_PROBLEM TO SOLVE_
Copy the data below word for word, from the line containing "PM Modi To Attend" up to and including the line containing "Visit (369, 1210)".

_TASK MATERIAL_
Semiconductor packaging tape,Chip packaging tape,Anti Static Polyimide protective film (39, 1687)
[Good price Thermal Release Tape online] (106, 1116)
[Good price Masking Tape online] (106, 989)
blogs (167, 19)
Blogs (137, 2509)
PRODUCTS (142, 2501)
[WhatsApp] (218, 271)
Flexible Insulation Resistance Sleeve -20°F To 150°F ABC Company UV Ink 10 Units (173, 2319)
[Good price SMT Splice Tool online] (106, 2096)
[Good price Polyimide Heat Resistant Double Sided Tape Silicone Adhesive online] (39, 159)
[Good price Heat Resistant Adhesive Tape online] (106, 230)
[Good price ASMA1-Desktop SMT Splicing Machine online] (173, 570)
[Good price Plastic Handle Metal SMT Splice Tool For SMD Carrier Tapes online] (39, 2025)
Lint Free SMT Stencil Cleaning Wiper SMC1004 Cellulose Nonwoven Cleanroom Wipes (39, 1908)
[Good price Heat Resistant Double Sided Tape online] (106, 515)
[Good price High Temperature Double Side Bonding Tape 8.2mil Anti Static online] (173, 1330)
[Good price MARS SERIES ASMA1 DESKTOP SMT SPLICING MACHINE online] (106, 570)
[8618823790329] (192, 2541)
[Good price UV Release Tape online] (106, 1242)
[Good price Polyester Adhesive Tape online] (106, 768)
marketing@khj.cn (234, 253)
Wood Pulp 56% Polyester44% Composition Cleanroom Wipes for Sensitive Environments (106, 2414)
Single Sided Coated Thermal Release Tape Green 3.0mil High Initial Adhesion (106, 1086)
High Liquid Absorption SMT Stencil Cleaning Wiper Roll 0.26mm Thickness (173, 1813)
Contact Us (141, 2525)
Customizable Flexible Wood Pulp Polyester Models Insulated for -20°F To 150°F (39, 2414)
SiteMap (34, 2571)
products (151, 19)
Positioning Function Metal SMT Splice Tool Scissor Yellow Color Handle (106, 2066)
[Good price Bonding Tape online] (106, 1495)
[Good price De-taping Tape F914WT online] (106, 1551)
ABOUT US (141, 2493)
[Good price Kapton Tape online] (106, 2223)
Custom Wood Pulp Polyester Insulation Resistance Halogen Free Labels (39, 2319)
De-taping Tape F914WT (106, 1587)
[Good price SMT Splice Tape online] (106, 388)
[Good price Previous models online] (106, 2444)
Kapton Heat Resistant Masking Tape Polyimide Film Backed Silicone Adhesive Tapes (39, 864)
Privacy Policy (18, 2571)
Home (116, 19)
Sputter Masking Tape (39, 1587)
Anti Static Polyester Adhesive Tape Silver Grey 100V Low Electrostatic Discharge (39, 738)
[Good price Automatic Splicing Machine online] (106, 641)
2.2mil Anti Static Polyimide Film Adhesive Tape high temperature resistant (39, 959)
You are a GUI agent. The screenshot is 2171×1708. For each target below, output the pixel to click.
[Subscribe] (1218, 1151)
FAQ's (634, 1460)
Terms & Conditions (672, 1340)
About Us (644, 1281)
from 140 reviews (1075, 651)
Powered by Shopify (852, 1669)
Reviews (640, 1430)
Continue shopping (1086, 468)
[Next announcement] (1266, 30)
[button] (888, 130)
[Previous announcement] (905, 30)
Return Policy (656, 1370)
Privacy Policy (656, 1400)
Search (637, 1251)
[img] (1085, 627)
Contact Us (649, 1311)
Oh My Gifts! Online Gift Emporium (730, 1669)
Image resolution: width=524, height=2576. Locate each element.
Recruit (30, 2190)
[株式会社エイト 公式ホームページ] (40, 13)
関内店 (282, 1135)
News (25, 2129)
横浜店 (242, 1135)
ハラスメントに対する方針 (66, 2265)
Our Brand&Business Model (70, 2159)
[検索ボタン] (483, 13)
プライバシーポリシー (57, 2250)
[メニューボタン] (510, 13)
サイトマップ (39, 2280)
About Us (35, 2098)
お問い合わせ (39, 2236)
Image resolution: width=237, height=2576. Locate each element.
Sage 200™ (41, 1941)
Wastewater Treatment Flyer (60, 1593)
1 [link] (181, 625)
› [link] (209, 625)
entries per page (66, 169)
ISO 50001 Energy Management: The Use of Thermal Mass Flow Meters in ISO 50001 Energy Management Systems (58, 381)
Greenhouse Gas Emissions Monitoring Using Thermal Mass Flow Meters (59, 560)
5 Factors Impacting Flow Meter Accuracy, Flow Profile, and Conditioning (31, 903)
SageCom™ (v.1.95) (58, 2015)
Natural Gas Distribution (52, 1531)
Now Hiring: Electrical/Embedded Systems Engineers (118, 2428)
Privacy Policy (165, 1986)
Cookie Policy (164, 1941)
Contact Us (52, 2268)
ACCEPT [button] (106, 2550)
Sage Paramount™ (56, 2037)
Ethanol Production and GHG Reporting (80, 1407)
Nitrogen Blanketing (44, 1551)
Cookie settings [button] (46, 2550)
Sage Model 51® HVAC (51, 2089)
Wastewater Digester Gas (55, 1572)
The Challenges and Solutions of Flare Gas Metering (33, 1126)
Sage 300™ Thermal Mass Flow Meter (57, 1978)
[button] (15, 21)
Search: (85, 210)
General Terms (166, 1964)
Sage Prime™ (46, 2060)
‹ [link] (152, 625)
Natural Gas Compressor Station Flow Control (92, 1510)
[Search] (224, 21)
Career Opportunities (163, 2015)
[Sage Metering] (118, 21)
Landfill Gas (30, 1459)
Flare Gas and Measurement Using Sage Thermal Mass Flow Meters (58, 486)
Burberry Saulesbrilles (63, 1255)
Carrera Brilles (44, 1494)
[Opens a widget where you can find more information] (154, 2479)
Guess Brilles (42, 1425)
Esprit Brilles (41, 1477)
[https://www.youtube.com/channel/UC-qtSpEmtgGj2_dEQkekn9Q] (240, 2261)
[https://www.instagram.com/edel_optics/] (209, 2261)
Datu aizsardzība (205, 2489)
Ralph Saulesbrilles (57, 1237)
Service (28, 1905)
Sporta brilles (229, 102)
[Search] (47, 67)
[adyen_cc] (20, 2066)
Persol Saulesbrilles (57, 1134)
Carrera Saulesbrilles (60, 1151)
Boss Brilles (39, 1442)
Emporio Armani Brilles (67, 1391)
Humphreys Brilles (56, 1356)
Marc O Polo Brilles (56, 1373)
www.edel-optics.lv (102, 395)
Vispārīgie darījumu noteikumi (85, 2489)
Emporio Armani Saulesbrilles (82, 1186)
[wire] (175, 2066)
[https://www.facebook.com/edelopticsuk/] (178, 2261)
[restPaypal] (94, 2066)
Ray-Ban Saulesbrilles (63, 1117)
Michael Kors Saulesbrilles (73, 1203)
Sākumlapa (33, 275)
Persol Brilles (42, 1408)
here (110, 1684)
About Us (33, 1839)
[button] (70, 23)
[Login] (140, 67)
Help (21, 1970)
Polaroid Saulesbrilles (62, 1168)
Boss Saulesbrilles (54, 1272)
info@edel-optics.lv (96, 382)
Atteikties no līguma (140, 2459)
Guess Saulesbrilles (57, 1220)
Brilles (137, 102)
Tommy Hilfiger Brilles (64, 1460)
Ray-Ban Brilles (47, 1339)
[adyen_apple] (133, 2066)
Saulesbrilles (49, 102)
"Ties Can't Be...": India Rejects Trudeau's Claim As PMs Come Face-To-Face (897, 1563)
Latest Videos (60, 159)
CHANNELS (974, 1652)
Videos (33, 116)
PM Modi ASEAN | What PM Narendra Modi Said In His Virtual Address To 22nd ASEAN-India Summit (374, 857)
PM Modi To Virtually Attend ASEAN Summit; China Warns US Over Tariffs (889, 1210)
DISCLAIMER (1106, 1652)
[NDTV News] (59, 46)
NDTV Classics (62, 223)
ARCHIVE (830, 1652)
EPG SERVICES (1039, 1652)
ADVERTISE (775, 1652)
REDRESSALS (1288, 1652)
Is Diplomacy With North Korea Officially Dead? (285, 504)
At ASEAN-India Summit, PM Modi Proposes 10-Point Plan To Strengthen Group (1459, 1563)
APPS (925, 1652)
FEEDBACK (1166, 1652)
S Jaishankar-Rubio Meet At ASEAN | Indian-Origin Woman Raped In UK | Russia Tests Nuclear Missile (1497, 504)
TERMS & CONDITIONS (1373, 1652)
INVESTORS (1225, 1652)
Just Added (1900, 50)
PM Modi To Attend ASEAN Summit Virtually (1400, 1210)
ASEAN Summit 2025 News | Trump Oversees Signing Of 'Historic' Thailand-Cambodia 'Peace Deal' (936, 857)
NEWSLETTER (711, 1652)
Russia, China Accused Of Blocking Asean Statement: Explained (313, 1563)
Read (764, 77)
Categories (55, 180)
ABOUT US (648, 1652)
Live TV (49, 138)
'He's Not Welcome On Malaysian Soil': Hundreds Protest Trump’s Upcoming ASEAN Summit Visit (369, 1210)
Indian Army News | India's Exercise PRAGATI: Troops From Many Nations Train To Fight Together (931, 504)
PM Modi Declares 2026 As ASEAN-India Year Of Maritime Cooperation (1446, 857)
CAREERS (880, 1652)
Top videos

_RESPONSE TO THIS EXERCISE_
PM Modi To Attend ASEAN Summit Virtually (1400, 1210)
ASEAN Summit 2025 News | Trump Oversees Signing Of 'Historic' Thailand-Cambodia 'Peace Deal' (936, 857)
NEWSLETTER (711, 1652)
Russia, China Accused Of Blocking Asean Statement: Explained (313, 1563)
Read (764, 77)
Categories (55, 180)
ABOUT US (648, 1652)
Live TV (49, 138)
'He's Not Welcome On Malaysian Soil': Hundreds Protest Trump’s Upcoming ASEAN Summit Visit (369, 1210)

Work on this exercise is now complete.